Nature / Asphaug / Jutzi

The Trojan that produced the thickly crusted far side is thought to have been the last and the largest to smack into the lunar surface. In Jutzi and Asphaug’s simulations, this body was about a third the young Moon’s diameter and added 4% to its mass — enough rock to thicken the entire far-side crust by 30 miles (50 km).

The impact didn’t necessarily happen on the hemisphere facing away from Earth. “The collision could have happened anywhere on the Moon,” says Jutzi. However, the one-sided veneer would have caused the Moon to wobble and assume its present-day orientation due to tidal forces from Earth’s gravity, with its heaviest side constantly facing us.

Because the Trojans struck the Moon relatively slowly, at an assumed 1.5 miles (2.4 km) per second, Asphaug points out that collisions would not have produced the deep craters and widely scattered debris that result when asteroids and comets hit the Moon.

The Moon takes a big hit

Four snapshots from a computer simulation depicting a collision between the Moon and a smaller second moon of Earth. Because the pileup happens at relatively low velocity, most of the littler moon is accreted as a pancake-shaped layer (shown blue here) in less than 3 hours.

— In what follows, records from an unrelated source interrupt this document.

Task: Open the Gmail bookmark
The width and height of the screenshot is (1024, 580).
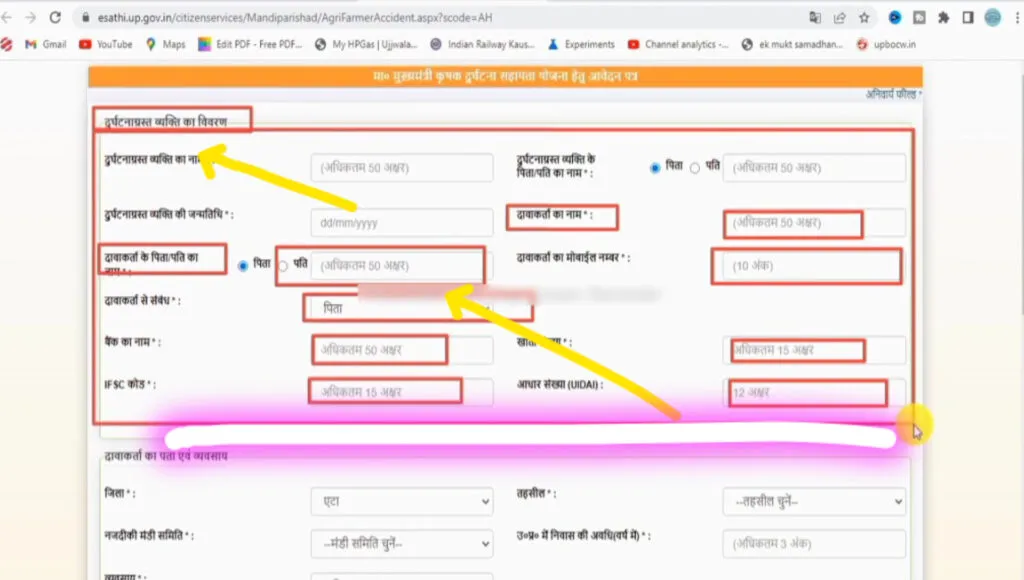Action: 45,44
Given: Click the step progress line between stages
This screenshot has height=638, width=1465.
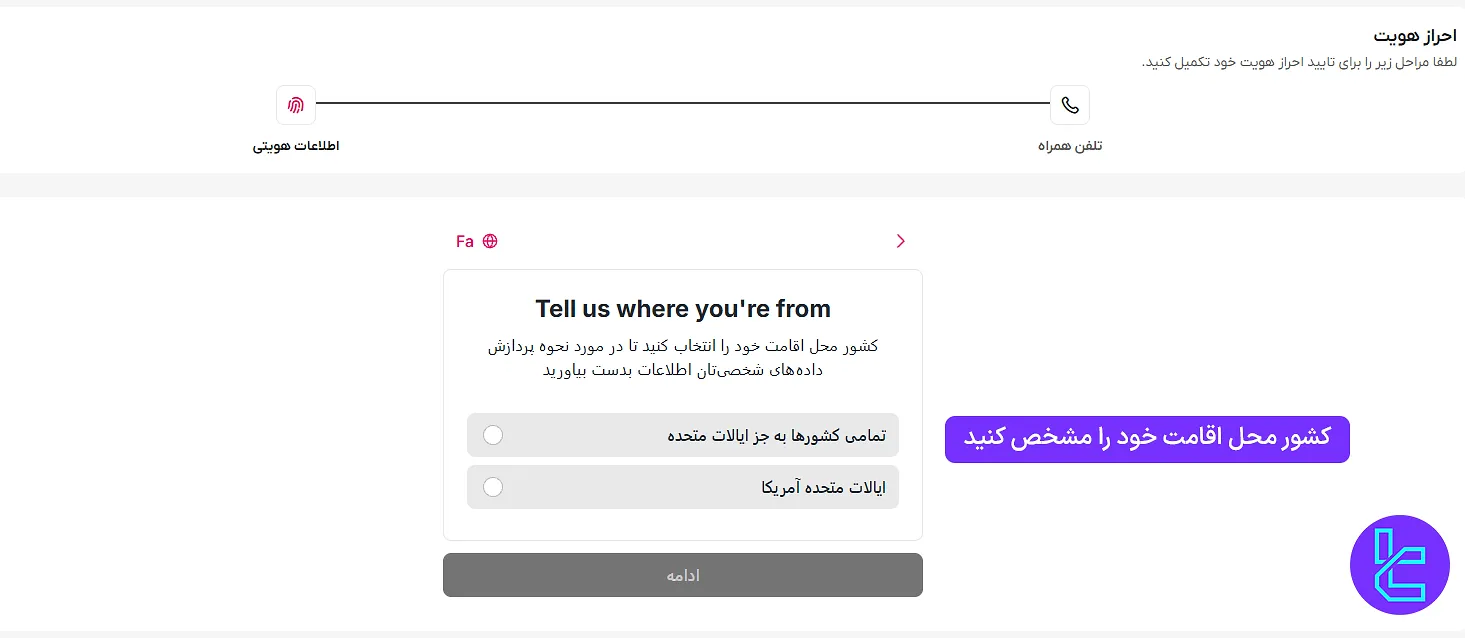Looking at the screenshot, I should click(683, 104).
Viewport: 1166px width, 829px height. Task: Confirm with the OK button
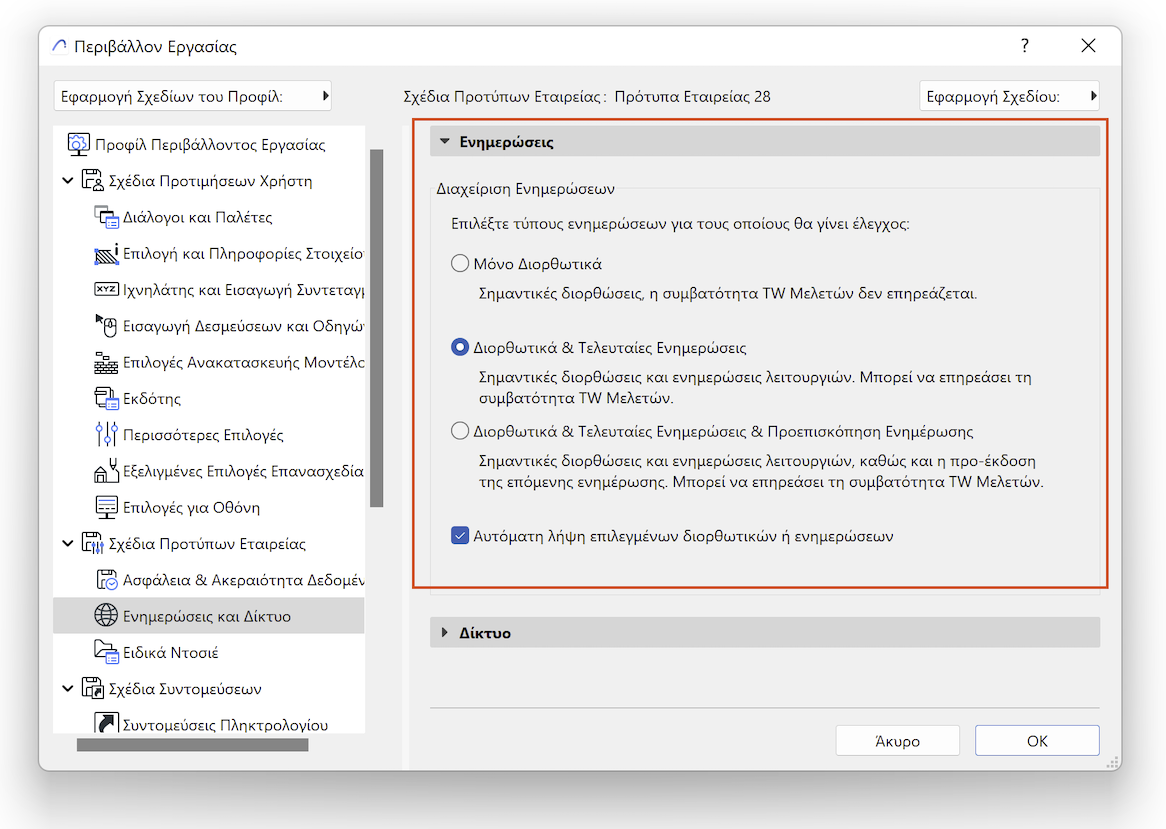1037,741
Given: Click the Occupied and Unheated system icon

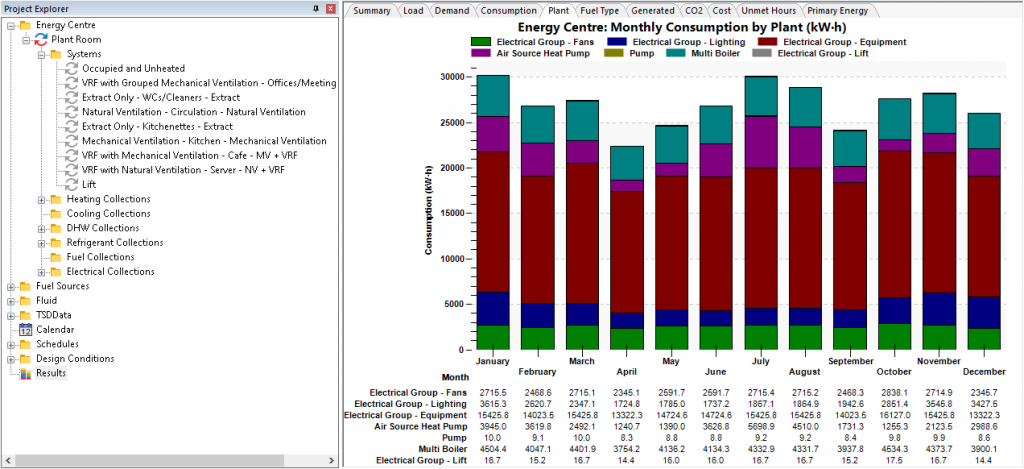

M. Jutzi & E. Asphaug / Nature

The simulations also suggest that the far-side splat drove the molten rock beneath the Moon’s crust, its magma ocean, to its Earth-facing side. This would help explain why samples brought back by the Apollo and Luna missions contain abundant potassium, phosphorus, and some rare earth elements (together known as KREEP) from the mantle on the near side.

Jutzi previously worked on a model that attributed the lunar far-side highlands to tidal forces alone. Francis Nimmo (University of California, Santa Cruz), who co-authored that paper, says that the origin of the far side was as much a mystery as the formation of the Moon itself. “One of the elegant aspects of Erik’s article is that it links these two puzzles together.”

There’s no sure way to know how the Moon got its lopsided nature, so for now the “Trojan splat” remains an intriguing speculation. But NASA’s upcoming GRAIL mission to map the Moon's internal densities may settle which theory is correct. Also, Asphaug thinks that samples from the far side of the Moon would help, because the added Trojan material should be slightly older than the rest of the lunar crust.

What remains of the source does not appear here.